As you most likely know, especially if you are a seasonal reader of this page, most of Earth's ancient civilizations tracked the sun's risings and settings with standing stones [Stonehenge!] or other monuments [Machu Picchu in Peru, Chichen Itza in Mexico, Chaco Canyon in New Mexico, USA, Newgrange in Ireland and even The Great Sphinx and Pyramid of Khafre in Egypt. If you are even a little bit geeky, check out the Almanac's page about those places: 6 sites aligned with the equinox or solstice.

Conveniently, September also happens to be Preparedness Month. It used to be called Disaster Preparedness Month. But that adjective disappeared long before it would have run afoul of 2020 [insert your favorite 2020 joke here].
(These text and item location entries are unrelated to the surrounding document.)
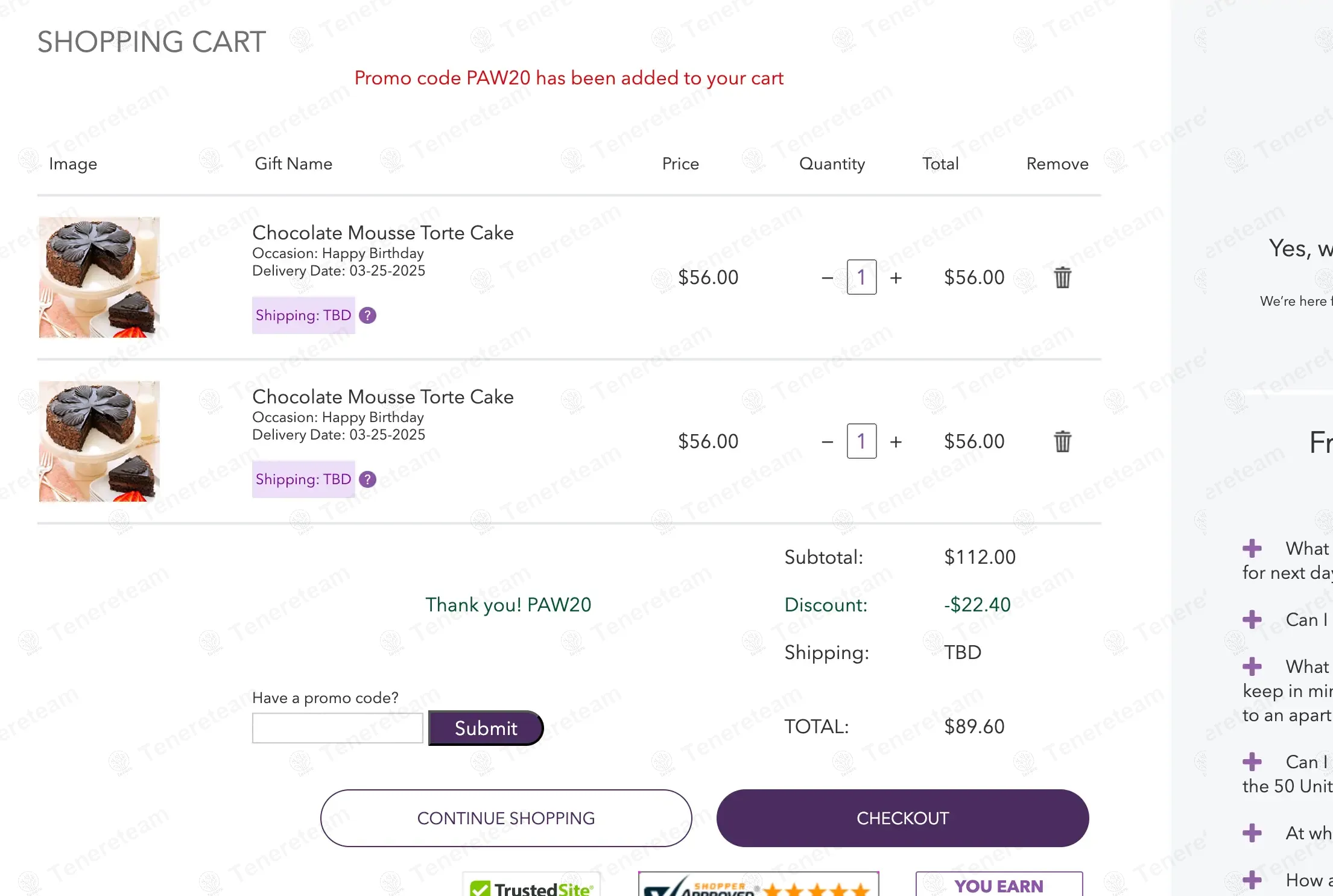Delete the second cake with trash icon
This screenshot has height=896, width=1333.
click(x=1062, y=441)
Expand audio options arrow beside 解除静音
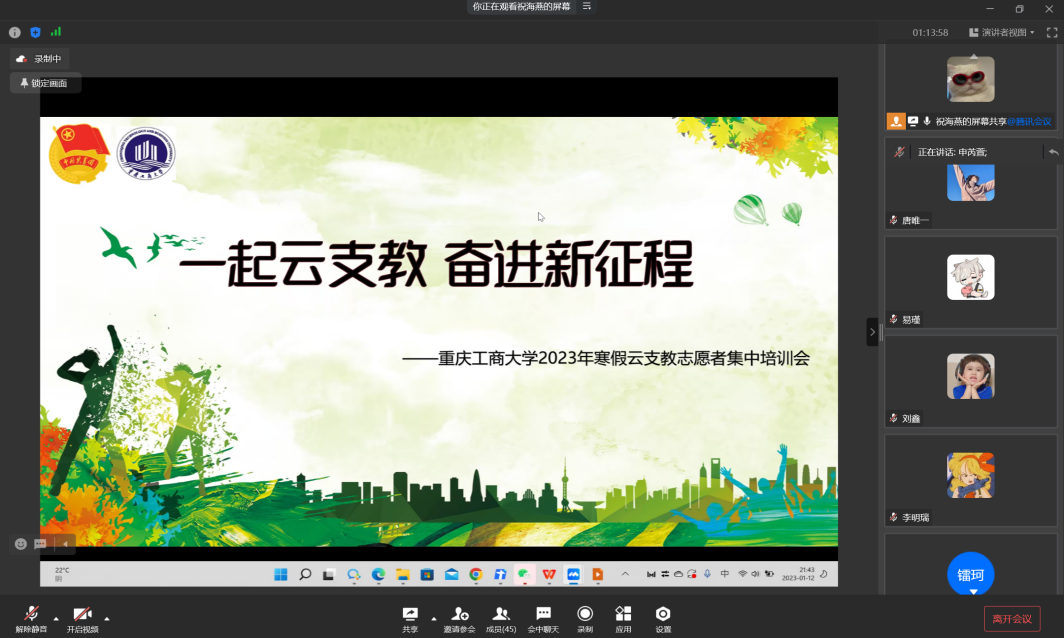 pyautogui.click(x=56, y=617)
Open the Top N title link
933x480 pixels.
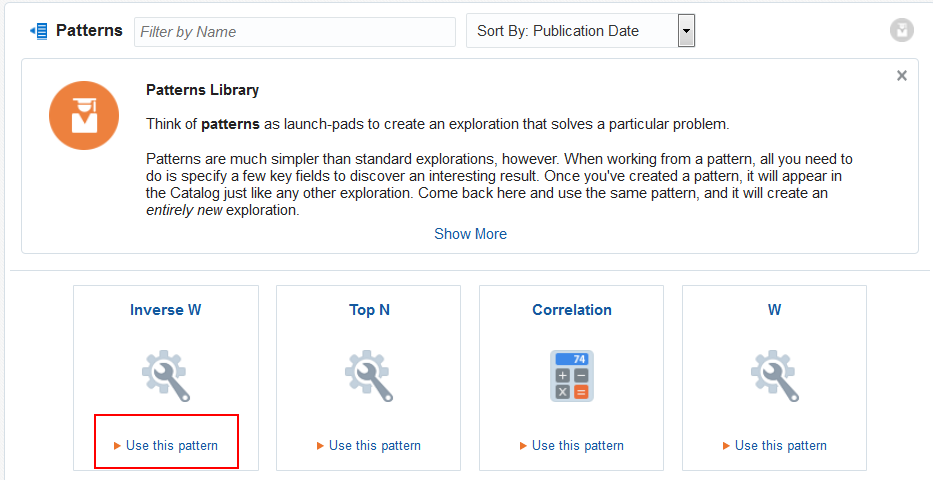click(370, 310)
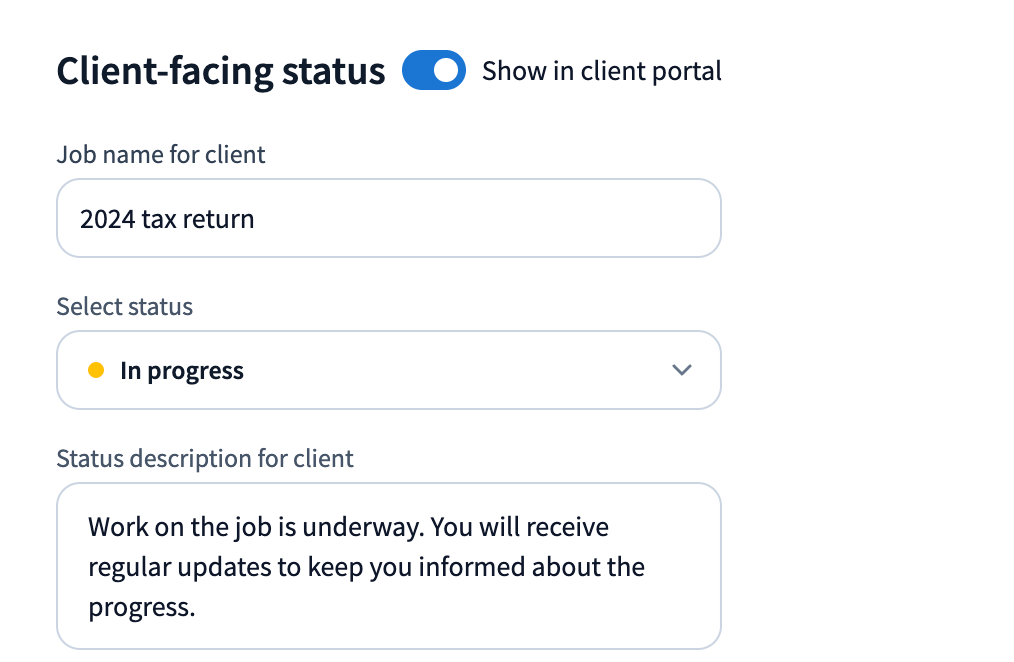Click the blue part of the portal toggle
The width and height of the screenshot is (1014, 662).
point(418,71)
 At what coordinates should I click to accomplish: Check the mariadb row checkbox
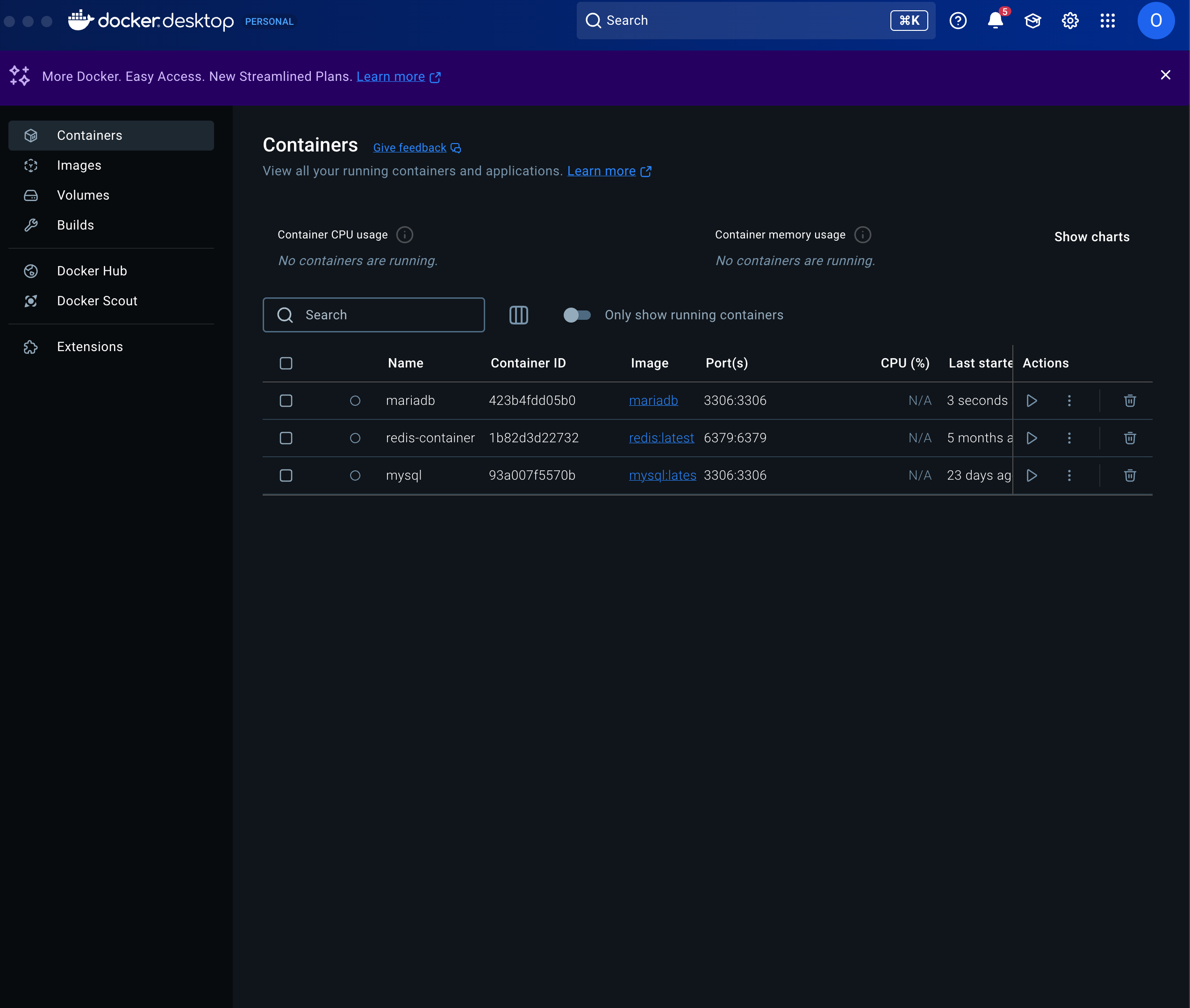286,401
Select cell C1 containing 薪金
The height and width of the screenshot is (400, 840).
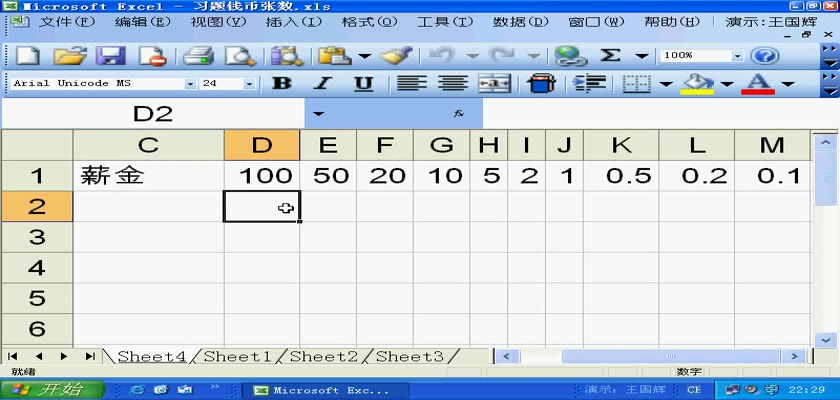pyautogui.click(x=148, y=177)
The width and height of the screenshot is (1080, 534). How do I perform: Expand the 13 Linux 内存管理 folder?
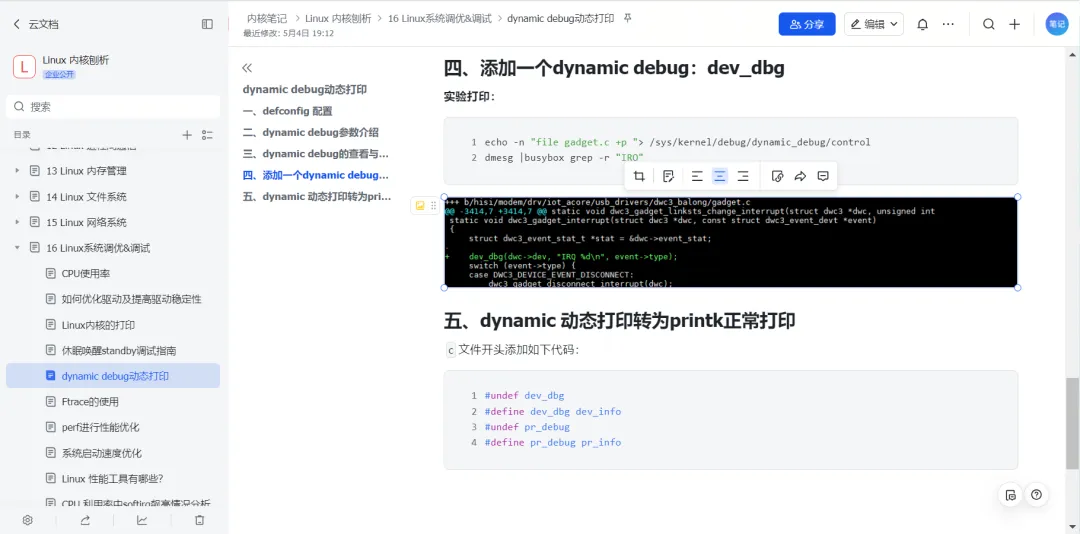pyautogui.click(x=17, y=171)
While we may be willing to joke about the pandemic now, we all facing some new consequences on this globe that will not be a laughing matter. Food and energy shortages both appear on the horizon. So, just like a Scout: Be prepared for any eventuality.

And what can we expect in terms of fall weather safety? According to the National Weather Service, one should "Know your risk, take action, and be a force of nature! [Their] Fall Weather Safety presentation features tips for dealing with fall hazards: drought, floods, fog, hurricanes, tsunamis, wind, wildfire and winter weather. This fall, get informed and be ready, responsive and resilient to the hazards of extreme weather." And to do just that, view their Fall Weather Safety presentation here., the official website of the Department of Homeland Safety, is plumb chockful of information to, hopefully, prepare you for most any eventuality. This includes having a plan before you need it, building a kit, preparing for a disaster and teaching the kiddos about preparedness. Detailed info on how to do each of those is available here.

The National Institutes of Health has a great list of disaster preparedness tips: including preparation, during, after, things you'll need, and evacuation.

We would be remiss not to include the Centers for Disease Control and Prevention as a valuable resource for preparedness information. They have a page devoted to various links about protecting yourself and loved ones. These tips include sheltering in place, coping, information for specific types of emergencies, among others as well as links to Federal Emergency Management Agency [better known as FEMA], the American Red Cross and Ready Wrigley for kids.